The California Highway Patrol - Humboldt Area responded to the scene and is conducting the investigation. Personnel from the Redcrest Volunteer Fire Department, Scotia Volunteer Fire Department, Cal Fire, Humboldt County Coroner, and City Ambulance also responded to the scene.
Kym Kemp / Friday, Oct. 10 @ 1:44 p.m. / News
Six Rivers National Forest press release:
As weather and fuel conditions moderate from the hot and dry conditions of summer, Six Rivers National Forest staff will begin prescribed burning projects on the forest. These projects are part of Forest Service efforts to reduce hazardous fuel accumulations that contribute to extreme fire behavior should a wildfire occur. Several prescribed fire techniques are planned, including understory and hand-pile burning, and will be completed as fuel moistures and weather conditions permit.
Each prescribed fire follows a prescribed fire burn plan that outlines a set of logistical and environmental conditions to meet specific resource objectives. Environmental factors include fuel moisture, humidity, temperature, wind speed/direction and smoke column dispersal and direction. In addition, the forest works with the National Weather Service and the North Coast Unified Air Quality Management District to maintain compliance with state and federal burning regulations for the North Coast area.
Smith River NRA-Gasquet District
Total: 568 acres
282 acres in the Elk Camp Fuel Break Project, located northeast of Gasquet, near the North Fork Loop Road,
97 acres in the Big Flat Project, located near the community of Big Flat, and
3 acres in the Pappas Flat Project, located near Gasquet, off Forest Service (FS) Road 17N49.
46 acres within the Coon Mountain Meadow Restoration Project, and
140 acres within the Big Flat Project.
Smoke will be visible from the town of Gasquet on Highway 199, and South Fork and French Hill Roads, but should not affect travel on Highway 199.
Total: 500 acres
Understory burns: 450 acres within the Hazel Vegetation Project, near Deer Lick Saddle south of Orleans and the Klamath River.
Pile burning: 50 acres at forest administrative sites (Ti Bar Station, Oak Bottom and Orleans).
Smoke may be visible along Highway 96 and various county roads, but should not affect any travel routes.
Lower Trinity District
Total: 80 acres
14 acres within administrative sites, including the Salyer Work Center and Greys Falls Campground, to protect the important and valuable Forest Service infrastructure, and
35 acres to improve bear grass collection near East Fork Campground, Horse Mountain and Sims Mountain.

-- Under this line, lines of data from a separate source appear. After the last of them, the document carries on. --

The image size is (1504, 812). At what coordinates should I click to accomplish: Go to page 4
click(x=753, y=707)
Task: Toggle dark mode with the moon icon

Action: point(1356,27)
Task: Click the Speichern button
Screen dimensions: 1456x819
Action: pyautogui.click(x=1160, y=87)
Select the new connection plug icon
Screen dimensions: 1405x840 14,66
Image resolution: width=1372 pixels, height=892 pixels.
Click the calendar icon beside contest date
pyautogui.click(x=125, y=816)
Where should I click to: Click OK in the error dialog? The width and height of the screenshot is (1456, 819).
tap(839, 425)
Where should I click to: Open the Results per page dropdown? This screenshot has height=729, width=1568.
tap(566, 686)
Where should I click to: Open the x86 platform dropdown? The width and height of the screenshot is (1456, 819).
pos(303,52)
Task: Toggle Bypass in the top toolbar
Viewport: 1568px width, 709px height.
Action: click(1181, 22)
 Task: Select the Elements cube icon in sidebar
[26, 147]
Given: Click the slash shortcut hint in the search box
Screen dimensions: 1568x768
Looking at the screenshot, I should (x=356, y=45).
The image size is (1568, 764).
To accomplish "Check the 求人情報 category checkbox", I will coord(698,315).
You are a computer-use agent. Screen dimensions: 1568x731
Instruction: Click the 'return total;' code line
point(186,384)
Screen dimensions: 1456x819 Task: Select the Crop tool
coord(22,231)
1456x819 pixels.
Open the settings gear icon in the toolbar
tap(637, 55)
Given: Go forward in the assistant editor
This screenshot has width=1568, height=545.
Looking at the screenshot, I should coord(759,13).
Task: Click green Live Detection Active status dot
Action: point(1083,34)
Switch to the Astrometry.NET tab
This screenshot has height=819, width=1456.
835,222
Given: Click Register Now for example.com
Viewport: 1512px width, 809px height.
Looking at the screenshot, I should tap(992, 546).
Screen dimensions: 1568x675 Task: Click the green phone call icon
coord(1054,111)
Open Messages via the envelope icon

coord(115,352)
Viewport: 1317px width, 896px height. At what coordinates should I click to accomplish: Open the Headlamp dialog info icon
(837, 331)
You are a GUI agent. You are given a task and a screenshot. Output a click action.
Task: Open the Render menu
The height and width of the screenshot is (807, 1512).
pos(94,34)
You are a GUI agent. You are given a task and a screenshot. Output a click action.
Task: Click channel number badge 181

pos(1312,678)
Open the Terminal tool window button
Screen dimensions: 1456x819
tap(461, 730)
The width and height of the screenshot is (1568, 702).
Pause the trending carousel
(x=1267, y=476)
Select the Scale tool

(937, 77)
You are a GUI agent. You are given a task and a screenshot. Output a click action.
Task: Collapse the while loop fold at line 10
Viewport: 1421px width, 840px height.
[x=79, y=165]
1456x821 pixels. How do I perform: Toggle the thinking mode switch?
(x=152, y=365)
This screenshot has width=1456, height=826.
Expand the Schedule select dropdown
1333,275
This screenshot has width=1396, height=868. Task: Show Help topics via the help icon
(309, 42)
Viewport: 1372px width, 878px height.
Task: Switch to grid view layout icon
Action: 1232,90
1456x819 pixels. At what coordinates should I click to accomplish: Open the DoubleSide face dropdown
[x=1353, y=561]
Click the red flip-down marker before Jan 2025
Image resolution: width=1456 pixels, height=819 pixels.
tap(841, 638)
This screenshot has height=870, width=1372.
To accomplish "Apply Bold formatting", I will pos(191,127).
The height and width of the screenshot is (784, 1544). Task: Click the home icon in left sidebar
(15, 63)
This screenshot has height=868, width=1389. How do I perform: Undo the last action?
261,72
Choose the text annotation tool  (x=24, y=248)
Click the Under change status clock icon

11 acres along Mill Creek Road, east of Hoopa,
5 acres on South Fork Road, near Hennessy Ridge Road, in Salyer,
5 acres on Friday Ridge Road, near Brush Mountain Lookout, and on FS Road 7N13, and
10 acres on Lone Pine Ridge, FS Road 7N30A.
Smoke will be visible from Highway 299 or 96 in the Salyer and Willow Creek areas, but should not affect any travel routes.
Mad River District
Total: 190 acres
15 acres in the Van Duzen Vegetation Management Project, located between the Van Duzen Road and the Mad Ridge Fuelbreak on Mad River Rock Road, and
60 acres south of Ruth Lake in Beaverslide Timber Sale and Fuel Treatment Project, on Forest Service Road 27N34.
50 acres on South Fork Mountain (Blake Mountain area) on FS Route 1,
50 acres in the Little Gulch Timber Sale area south of Ruth on Cobb Ridge, and
15 acres within administrative sites, such as the Mad River, Ruth and Zenia compounds, and developed campgrounds in the Ruth Lake, Mad River and Zenia area.
Smoke may be visible from the State Hwy 36 and the communities of Mad River, Hettenshaw Valley, Zenia and Ruth, but should not affect any major travel routes.